Les personnages de cette fiction, nous les connaissons bien : Stanislas Guérini en cadre dirigeant d’entreprise, soucieux de défendre la ligne du chef, mais ne dévoilant pas une bribe d’information sur les intentions à venir de l’exécutif pour amorcer cette sortie de crise. François Bayrou, à ses côtés, jouant la carte de l’expérience et du vieux sage, défendant la politique du chef de l’État, s’en éloignant parfois.
Marine Le Pen et Jean-Luc Mélenchon, dans leur meilleure interprétation de l’opposition. La première cherchant toujours et encore à se dédiaboliser (ce qui lui est permis par l’incroyable erreur politique d’Emmanuel Macron via sa décision d’engager l’armée lors de l’acte 19 des « gilets jaunes ») ; le second essayant de reprendre la main avoir l’avoir perdue au gré de ses dernières péripéties avec la justice ; Laurent Wauquiez et Olivier Faure tentant d’exister face à ces « meilleurs seconds rôles » de la politique de ces dernières années.

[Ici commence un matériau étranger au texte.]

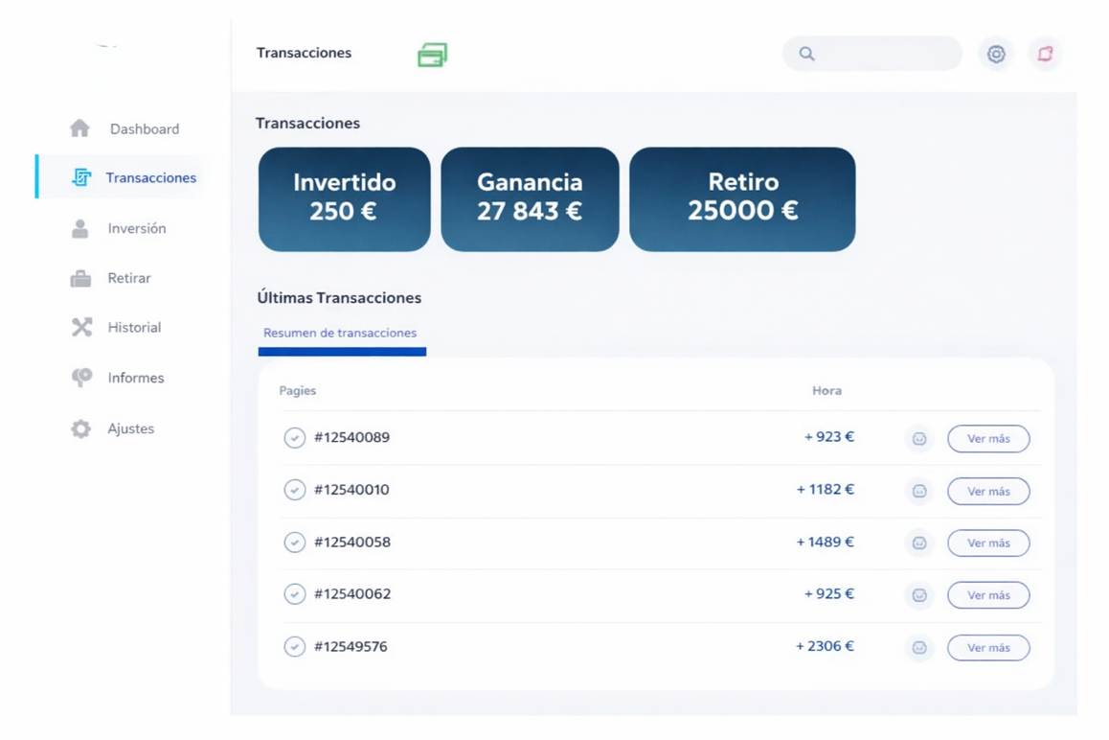Click the green cards icon next to Transacciones
Screen dimensions: 1109x740
[x=429, y=55]
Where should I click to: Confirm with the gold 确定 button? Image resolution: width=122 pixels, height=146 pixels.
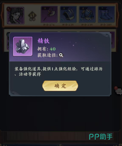[x=60, y=86]
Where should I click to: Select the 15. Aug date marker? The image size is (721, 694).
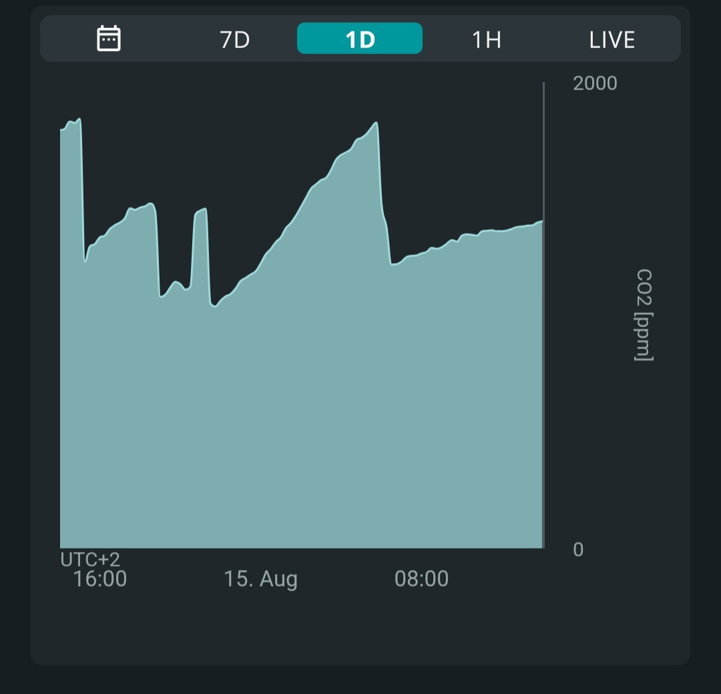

C’est vrai, il y a eu quelques propositions : « l’ISF vert » et la « conférence sociale » d’Olivier Faure ; la baisse des impôts demandée par Laurent Wauquiez évoquant 20 milliards d’économies sur le budget de l’État sans préciser lesquelles ; Mélenchon demandant à ce qu’aucun Français n’habite à plus de 20 minutes des services publics quand François Bayrou ne veut plus que des écoles soient fermées sans l’avis des élus.
Finalement, chaque force en présence s’est bornée à camper sur ses positions, observant du coin de l’œil le jeu de ses concurrents sans véritablement entamer de dialogues.
Encore moins d’explications pour parvenir à l’once d’une amorce de proposition argumentée.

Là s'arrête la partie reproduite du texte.